Our friends at Videodrome continued to work with us to bring our “Plazadrome” partnership and friends at Wussy Mag to the events we used to do indoors to the drive-in and create unique screenings that generate revenue for both of us at a time when it was in limited supply. Our neighbors were able to start opening up as a result as well. Our friends at Southern Belle started a special drive-in menu and would run orders to our movie-goers to their cars carhop-style. Our friends at Righteous Room were able to start service again patio-style at our front and back on tables they put together. Our community was coming back together and finding a way.
The drive-ins (both at Plaza and Dad’s Garage) made it possible to host the 2020 & 2021 Atlanta Film Festival and even the Sundance Film Festival Satellite screenings. The two of them ran for 87 weeks, presented nearly 550 screenings and served nearly 23,000 people during a pandemic unlike the Plaza has ever been through in its 83 years.
None of this would have been possible without the incredible ideas, hard work and dedication of the staff that helped us get it up and running: Richard Martin, CJ Swank, AJ Holder, Tia Webster and Brent Costin. Once we had it figured out and up and running, we had several more staff join us to keep it going AND launch a 2nd location in the parking lot of our friends at Dad’s Garage Theatre: Zach Pyles, Barbara Pita, Danny Davis, Ben Gravitt, Michael Fittro, Greg Bishop, Kimberly Klabel, Genie Key, Courtney Hitt, Luna Stroud, Graham Ulicny, Thomas Rahill, Sean Kirkendall, Matthew Turner (and there might be a name or two I fear I’m forgetting). For a while, our staff size grew to double pre-pandemic and created employment for many people left without work in the early days of the shutdowns.
This brings me to my next acknowledgement: This wouldn’t have been possible without the incredible help and generosity of our friends at Dad’s Garage, Gary Seputis and Ignacio Rivera at JJA Project Management, Southern Production Design, Steven Eisenstein at Classic Tents & Events, Cem Drake and Juan Chavez at Metro Studio Services, Lonny Jennings and David Luse for help, expertise and favors to get us up and running. We also have to thank RLand, Dean Velez and Whitney Stansell for contributing their art for some awesome Plaza merch items.
I go through the effort of listing all these people not just to give them due credit, but to point out: look at the village it takes to make something like this happen (especially under the circumstances)!
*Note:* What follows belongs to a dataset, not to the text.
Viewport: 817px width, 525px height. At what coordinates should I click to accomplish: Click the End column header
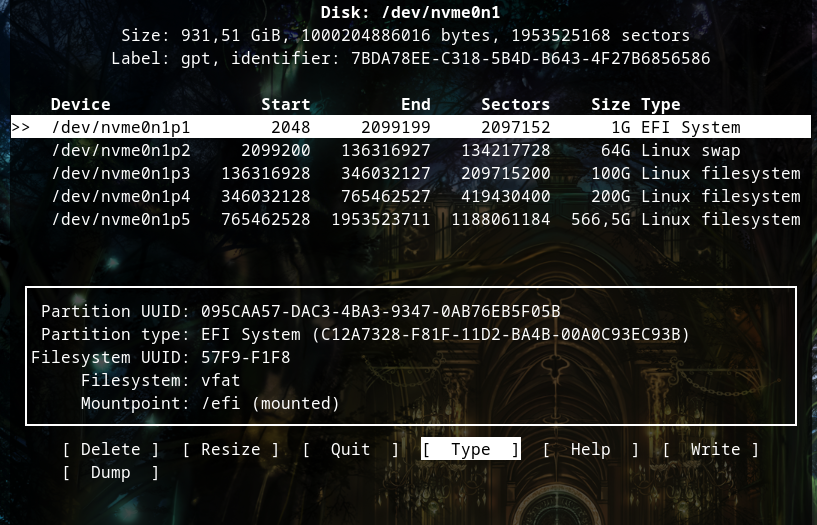click(x=415, y=105)
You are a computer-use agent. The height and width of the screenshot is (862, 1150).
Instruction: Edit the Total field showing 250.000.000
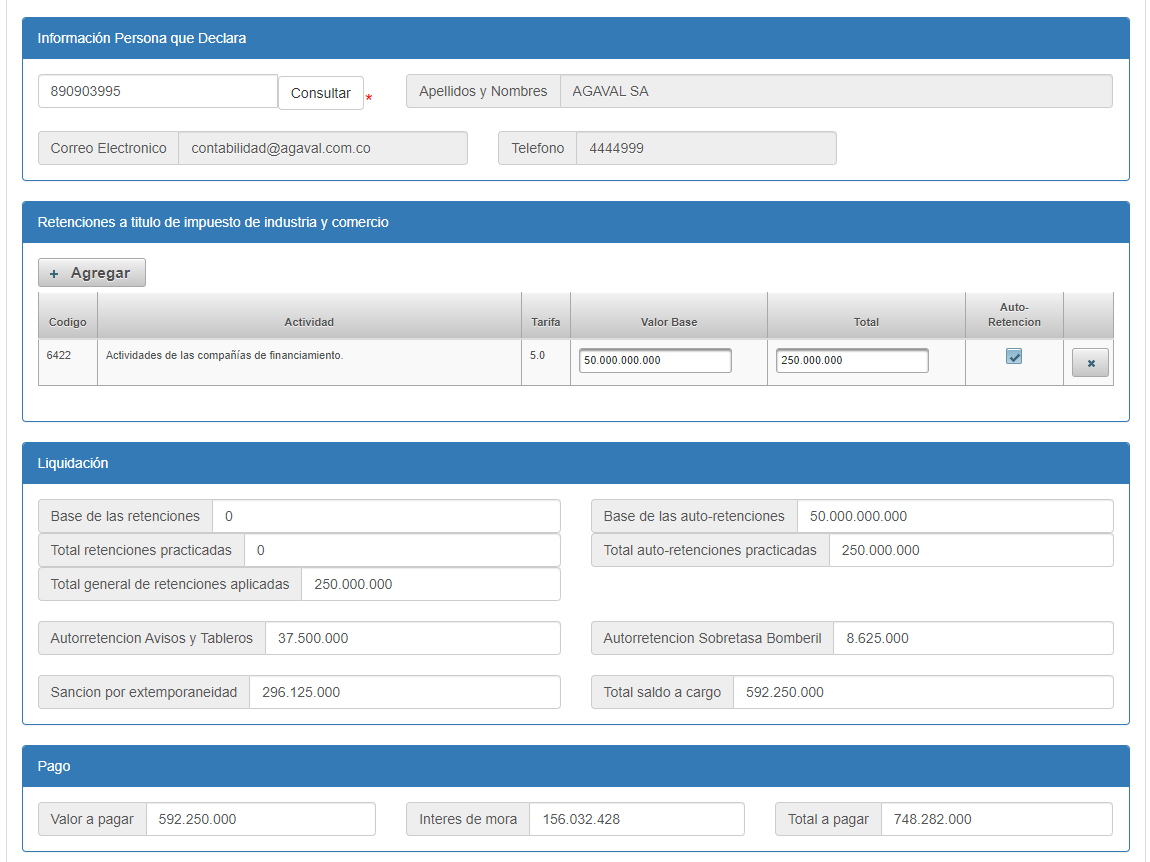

While mega-corporations have tremendous resources, and do things to make it hard for small businesses to compete—not a single one of the multiplexes was able to do what we did because of the incredible community that was with us. That’s the kind of support that has made the Plaza last this long, that made this possible and the only way it’ll stick around.
While the pandemic is certainly not over and we’re not by any stretch in the clear, this mile marker of a moment is making me stop to think about how incredibly lucky I am and the Plaza Theatre is to have been able to come this far and still live to tell the tale. I’m maintaining hope and enthusiasm for the possibilities ahead, and not be dragged down by fear knowing what we’ve been through. Though the crowds are smaller than they were last summer, we’re not closing the drive-in by choice as the revenue it still generates helps while things are still so uncertain. Despite that, we have some exciting things in the works that’ll allow us to navigate the years ahead with confidence and protect the Plaza’s place in Atlanta.
Lastly, but certainly not least, thanks to each of you that bought a ticket, and came to the movies with us. Hope to see you all again one day.